▶ _JOB_:
Repeat word for word the part of the passage on the Ramban below that starts with "A famous letter" and goes on through "thoughts and worldview.".

The Ramban Synagogue in Jerusalem’s Old City, 1968. Photo: IPPA Staff; from the Dan Hadani Archive, Pritzker Family National Photography Collection at the National Library of Israel

A famous letter written from the Land of Israel to his son in Catalonia teaches that humility and constantly maintaining composure are key to leading a good life and continual spiritual growth. This letter, known as Iggeret HaRamban appears in many modern prayer books and certainly reveals something deeply personal about the sage’s inner thoughts and worldview.

Just last year, a prayer attributed to the Ramban was printed for the first time, appearing in Dr. Idan Perez’s Sidur Catalunya (see transcription in the comments section below). Perez’s work presents the first ever printed prayer book of the Catalonian liturgy and ritual used by the Ramban and the once thriving Jewish communities of Catalonia, Valencia and Majorca, which were ultimately extinguished by the Spanish Inquisition and Expulsion over 500 years ago.

The monumental project was completed by piecing together manuscripts and other source materials from institutions across the globe. The prayer attributed to the Ramban was found in a manuscript written just after the Expulsion, which was likely used by Catalonian exiles living in Provence. It is now held in Rome’s Casanatense Library, and is available online as part of “Ktiv”, the National Library of Israel-led initiative to open digital access to all of the world’s Hebrew manuscripts.

Prayer attributed to the Ramban. Casanatense Library, Rome, Italy, Ms. 2741; available via the National Library of Israel’s Digital Collection. Click images to enlarge

According to Perez, these types of prayers – referred to as “bakashot”, or “supplications” – were quite common among Iberian Jews of the period. Catalonian communities apparently recited them after the regular daily prayers, while other communities across the peninsula would say their bakashot before prayers.

▶ _RECORDED DATA_:
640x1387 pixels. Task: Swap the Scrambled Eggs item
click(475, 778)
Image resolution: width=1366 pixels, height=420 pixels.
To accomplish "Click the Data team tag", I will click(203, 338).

▶ _THE COMPLETED TASK_:
A famous letter written from the Land of Israel to his son in Catalonia teaches that humility and constantly maintaining composure are key to leading a good life and continual spiritual growth. This letter, known as Iggeret HaRamban appears in many modern prayer books and certainly reveals something deeply personal about the sage’s inner thoughts and worldview.